[Saved data entries]
»»
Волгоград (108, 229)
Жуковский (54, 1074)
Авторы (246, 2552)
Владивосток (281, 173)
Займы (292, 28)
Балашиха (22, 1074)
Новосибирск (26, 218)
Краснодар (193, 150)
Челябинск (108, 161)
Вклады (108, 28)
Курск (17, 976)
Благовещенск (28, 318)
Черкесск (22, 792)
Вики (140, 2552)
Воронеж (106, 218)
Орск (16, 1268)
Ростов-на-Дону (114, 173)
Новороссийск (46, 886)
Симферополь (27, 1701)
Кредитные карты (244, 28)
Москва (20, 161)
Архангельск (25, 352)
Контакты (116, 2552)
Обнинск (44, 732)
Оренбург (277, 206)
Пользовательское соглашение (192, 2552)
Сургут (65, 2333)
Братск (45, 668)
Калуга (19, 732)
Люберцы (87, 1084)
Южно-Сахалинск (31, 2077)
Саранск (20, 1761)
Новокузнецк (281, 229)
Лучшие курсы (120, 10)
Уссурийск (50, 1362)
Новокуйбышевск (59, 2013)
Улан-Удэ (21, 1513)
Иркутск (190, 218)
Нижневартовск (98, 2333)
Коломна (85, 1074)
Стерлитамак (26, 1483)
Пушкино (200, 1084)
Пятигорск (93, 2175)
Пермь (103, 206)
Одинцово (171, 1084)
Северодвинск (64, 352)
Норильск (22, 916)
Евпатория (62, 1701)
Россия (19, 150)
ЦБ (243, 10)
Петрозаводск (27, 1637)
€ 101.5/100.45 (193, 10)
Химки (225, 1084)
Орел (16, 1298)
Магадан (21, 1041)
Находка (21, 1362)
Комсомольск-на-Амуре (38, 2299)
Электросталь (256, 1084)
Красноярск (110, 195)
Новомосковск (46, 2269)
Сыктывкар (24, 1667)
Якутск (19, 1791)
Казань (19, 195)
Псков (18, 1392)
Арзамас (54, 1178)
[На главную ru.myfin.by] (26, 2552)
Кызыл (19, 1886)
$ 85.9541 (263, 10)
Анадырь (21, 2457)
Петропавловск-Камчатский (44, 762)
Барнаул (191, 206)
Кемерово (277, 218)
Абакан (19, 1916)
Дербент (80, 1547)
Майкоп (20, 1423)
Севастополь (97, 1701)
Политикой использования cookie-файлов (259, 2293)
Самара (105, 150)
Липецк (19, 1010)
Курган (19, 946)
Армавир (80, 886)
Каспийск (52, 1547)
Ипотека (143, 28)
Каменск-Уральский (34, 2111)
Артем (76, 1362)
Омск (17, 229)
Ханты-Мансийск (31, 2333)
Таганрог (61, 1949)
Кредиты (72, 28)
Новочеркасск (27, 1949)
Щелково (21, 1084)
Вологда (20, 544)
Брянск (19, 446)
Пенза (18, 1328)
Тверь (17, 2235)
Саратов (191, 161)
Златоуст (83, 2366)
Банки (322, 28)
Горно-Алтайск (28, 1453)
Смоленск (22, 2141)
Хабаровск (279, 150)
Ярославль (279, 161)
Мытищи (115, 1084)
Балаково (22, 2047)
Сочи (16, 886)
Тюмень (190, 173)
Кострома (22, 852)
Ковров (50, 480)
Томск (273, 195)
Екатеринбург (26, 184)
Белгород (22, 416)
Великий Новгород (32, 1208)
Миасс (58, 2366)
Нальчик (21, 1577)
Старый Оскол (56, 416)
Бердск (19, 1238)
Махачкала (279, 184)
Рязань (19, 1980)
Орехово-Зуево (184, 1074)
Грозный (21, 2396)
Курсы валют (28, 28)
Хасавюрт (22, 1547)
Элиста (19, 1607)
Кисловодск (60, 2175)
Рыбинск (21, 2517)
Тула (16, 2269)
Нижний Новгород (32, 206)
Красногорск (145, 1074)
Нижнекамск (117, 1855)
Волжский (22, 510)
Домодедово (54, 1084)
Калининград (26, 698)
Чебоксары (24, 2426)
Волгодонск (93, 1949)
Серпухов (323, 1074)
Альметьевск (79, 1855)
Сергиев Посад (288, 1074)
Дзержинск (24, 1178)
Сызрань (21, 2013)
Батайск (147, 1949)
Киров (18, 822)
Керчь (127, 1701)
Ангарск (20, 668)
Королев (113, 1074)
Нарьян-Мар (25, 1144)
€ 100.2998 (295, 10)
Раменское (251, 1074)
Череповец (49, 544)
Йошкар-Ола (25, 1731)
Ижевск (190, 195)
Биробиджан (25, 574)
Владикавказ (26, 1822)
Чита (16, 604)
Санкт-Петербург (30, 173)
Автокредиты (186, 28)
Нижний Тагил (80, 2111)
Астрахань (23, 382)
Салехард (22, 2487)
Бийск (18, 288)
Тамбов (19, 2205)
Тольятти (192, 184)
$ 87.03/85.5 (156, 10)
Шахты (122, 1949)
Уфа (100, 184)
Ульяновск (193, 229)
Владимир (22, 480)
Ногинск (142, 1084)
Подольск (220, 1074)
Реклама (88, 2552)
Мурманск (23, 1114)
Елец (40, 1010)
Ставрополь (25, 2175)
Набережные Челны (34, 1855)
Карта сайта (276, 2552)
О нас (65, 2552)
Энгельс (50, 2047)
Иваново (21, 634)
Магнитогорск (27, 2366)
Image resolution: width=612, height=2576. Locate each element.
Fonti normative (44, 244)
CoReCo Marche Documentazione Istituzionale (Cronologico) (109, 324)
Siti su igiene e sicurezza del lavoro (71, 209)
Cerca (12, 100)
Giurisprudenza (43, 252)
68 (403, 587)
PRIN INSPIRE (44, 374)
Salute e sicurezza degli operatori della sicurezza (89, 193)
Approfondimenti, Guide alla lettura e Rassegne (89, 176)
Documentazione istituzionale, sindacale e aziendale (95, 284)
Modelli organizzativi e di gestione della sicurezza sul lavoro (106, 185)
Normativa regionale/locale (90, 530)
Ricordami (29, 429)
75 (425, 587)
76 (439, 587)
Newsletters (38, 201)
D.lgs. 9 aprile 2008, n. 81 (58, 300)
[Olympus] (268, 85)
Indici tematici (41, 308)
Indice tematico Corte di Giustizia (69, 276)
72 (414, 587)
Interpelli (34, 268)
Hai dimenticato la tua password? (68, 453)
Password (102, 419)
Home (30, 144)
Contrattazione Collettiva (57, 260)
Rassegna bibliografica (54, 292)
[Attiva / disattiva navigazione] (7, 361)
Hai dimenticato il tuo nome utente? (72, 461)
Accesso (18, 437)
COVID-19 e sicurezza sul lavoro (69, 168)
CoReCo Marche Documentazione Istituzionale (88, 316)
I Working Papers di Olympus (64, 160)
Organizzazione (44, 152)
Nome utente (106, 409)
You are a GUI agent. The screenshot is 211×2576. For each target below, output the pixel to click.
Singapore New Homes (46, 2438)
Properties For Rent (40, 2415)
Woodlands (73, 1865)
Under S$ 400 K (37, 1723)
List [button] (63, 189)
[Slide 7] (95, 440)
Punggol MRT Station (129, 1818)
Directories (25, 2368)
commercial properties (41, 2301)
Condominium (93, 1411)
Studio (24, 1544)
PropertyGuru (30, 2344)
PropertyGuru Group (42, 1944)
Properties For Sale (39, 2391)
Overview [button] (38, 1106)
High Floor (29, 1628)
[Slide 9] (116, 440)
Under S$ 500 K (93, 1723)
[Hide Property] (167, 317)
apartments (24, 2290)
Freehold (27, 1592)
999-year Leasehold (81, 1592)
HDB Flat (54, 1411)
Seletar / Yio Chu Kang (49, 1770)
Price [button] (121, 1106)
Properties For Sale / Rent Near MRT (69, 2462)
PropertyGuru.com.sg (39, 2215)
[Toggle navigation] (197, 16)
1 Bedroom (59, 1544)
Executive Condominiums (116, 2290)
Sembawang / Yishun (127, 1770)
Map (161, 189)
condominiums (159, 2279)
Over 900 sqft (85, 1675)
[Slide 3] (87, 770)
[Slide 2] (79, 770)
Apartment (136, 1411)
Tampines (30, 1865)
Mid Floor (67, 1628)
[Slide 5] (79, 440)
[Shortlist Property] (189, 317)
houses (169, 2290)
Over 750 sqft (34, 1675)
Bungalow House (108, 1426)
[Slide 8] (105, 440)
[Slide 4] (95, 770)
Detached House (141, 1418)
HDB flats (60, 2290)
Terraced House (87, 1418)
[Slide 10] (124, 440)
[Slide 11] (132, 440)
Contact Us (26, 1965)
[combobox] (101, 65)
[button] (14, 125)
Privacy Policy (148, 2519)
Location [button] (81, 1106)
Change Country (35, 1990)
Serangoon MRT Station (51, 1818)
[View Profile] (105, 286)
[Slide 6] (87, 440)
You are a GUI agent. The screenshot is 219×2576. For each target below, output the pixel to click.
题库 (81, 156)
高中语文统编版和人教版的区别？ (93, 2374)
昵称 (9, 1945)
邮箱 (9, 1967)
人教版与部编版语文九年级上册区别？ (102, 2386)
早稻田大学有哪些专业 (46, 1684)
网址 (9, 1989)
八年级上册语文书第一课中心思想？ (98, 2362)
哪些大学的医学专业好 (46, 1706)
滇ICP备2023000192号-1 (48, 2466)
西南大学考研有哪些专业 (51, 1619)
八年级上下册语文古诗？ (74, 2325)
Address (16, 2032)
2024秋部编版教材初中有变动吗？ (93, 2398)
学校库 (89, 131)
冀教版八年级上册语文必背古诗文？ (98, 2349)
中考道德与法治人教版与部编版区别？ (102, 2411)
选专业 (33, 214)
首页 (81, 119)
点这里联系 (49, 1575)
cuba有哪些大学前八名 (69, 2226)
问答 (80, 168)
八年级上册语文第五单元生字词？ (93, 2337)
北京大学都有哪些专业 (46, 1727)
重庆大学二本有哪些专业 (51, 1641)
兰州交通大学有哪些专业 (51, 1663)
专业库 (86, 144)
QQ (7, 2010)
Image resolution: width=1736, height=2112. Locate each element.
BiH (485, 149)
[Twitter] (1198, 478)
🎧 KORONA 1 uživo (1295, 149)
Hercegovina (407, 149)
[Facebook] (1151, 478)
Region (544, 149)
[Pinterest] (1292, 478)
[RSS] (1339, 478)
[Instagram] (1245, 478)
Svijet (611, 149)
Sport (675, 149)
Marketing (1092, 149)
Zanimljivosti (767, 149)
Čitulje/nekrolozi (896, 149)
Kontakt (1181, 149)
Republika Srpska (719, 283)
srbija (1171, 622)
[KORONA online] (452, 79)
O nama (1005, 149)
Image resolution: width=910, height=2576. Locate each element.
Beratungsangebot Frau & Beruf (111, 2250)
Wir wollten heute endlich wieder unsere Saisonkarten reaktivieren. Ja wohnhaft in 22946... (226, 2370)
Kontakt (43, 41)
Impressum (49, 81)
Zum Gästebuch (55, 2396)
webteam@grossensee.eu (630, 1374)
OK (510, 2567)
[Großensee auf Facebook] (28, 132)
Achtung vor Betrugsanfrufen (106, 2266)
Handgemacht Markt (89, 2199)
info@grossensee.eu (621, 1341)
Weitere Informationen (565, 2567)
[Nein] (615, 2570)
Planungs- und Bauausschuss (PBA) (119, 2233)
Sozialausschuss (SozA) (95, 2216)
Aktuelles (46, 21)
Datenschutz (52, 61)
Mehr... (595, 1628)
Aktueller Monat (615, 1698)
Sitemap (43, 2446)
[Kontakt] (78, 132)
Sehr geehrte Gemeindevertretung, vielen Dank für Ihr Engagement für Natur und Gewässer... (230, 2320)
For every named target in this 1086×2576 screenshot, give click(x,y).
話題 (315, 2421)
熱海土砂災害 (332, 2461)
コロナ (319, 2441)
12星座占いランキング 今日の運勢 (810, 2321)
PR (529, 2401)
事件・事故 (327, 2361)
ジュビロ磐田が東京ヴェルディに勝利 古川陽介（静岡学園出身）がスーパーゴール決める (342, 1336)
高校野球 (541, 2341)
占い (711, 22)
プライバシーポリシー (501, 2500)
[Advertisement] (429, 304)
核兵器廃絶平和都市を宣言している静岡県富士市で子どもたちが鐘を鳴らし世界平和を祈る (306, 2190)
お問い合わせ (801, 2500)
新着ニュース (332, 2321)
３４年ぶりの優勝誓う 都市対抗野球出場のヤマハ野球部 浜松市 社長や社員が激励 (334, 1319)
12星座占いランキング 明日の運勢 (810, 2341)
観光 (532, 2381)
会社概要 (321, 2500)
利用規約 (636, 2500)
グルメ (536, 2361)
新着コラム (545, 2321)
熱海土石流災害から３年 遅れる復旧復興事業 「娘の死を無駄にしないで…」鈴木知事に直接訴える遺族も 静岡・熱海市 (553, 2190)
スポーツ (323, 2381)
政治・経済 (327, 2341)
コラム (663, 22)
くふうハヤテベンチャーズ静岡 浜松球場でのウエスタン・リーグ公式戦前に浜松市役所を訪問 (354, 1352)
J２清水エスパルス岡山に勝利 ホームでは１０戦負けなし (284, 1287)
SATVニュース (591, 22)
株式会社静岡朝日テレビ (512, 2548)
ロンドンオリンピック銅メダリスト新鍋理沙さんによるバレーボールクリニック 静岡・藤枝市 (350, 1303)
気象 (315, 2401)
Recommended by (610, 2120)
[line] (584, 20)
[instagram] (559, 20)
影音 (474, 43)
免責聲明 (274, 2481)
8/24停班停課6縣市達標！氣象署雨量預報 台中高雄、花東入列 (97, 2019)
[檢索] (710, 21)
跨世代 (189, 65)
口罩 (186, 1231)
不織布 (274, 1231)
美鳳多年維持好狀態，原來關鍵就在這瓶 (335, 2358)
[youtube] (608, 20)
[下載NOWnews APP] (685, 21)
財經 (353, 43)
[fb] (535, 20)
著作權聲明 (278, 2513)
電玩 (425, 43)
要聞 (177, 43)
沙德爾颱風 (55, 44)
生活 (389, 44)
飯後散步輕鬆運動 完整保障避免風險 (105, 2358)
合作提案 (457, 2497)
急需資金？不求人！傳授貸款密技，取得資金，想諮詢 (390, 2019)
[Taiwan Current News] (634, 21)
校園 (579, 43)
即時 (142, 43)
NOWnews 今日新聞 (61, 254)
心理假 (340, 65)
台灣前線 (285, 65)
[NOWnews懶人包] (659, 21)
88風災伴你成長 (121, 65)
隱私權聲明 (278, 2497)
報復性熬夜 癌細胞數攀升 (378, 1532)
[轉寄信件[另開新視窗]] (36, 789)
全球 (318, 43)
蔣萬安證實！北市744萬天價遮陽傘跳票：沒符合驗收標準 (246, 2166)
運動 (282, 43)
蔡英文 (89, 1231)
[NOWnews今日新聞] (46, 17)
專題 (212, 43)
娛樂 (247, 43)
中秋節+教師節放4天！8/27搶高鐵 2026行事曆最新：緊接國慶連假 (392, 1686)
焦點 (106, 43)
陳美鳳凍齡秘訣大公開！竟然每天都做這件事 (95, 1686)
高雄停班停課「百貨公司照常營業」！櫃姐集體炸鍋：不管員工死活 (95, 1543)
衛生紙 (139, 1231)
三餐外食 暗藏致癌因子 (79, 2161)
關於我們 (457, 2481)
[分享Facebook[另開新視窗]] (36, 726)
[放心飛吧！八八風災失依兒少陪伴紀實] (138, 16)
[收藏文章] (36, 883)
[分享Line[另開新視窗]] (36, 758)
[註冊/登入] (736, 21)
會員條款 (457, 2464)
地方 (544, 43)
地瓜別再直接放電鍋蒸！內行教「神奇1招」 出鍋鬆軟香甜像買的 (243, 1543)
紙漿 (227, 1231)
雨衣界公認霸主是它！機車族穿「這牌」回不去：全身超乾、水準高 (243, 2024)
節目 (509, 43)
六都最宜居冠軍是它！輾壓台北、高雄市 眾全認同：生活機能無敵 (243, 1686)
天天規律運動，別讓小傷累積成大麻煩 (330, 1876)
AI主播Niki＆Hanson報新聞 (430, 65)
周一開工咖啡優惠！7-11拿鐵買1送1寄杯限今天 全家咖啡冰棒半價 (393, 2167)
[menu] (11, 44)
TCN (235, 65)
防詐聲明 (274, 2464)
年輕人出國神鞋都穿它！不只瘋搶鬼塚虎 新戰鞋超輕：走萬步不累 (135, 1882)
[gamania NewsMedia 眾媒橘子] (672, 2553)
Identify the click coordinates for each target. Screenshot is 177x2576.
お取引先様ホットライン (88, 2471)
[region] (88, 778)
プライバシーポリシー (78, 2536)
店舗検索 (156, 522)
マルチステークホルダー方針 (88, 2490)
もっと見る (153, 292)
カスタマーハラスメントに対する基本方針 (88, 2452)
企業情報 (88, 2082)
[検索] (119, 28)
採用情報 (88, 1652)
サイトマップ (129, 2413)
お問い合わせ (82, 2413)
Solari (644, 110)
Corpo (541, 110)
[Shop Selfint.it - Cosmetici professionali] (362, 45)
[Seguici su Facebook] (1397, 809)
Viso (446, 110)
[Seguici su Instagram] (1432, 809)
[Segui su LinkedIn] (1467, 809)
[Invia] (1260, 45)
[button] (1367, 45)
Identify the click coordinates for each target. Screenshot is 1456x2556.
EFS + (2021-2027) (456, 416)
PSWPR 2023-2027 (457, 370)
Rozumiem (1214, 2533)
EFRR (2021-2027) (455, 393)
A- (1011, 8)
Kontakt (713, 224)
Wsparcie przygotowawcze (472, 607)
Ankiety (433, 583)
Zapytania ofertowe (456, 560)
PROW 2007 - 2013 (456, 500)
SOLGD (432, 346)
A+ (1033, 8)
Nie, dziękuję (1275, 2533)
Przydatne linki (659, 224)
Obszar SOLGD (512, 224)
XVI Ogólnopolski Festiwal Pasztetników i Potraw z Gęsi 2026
««
Each line above from the one with "Люберцы (87, 1084)" up to and including the one with "Курган (19, 946)" must be set down exactly, and no line outside that span may appear.

▶ _Response to this task_
Люберцы (87, 1084)
Южно-Сахалинск (31, 2077)
Саранск (20, 1761)
Новокузнецк (281, 229)
Лучшие курсы (120, 10)
Уссурийск (50, 1362)
Новокуйбышевск (59, 2013)
Улан-Удэ (21, 1513)
Иркутск (190, 218)
Нижневартовск (98, 2333)
Коломна (85, 1074)
Стерлитамак (26, 1483)
Пушкино (200, 1084)
Пятигорск (93, 2175)
Пермь (103, 206)
Одинцово (171, 1084)
Северодвинск (64, 352)
Норильск (22, 916)
Евпатория (62, 1701)
Россия (19, 150)
ЦБ (243, 10)
Петрозаводск (27, 1637)
€ 101.5/100.45 (193, 10)
Химки (225, 1084)
Орел (16, 1298)
Магадан (21, 1041)
Находка (21, 1362)
Комсомольск-на-Амуре (38, 2299)
Электросталь (256, 1084)
Красноярск (110, 195)
Новомосковск (46, 2269)
Сыктывкар (24, 1667)
Якутск (19, 1791)
Казань (19, 195)
Псков (18, 1392)
Арзамас (54, 1178)
[На главную ru.myfin.by] (26, 2552)
Кызыл (19, 1886)
$ 85.9541 (263, 10)
Анадырь (21, 2457)
Петропавловск-Камчатский (44, 762)
Барнаул (191, 206)
Кемерово (277, 218)
Абакан (19, 1916)
Дербент (80, 1547)
Майкоп (20, 1423)
Севастополь (97, 1701)
Политикой использования cookie-файлов (259, 2293)
Самара (105, 150)
Липецк (19, 1010)
Курган (19, 946)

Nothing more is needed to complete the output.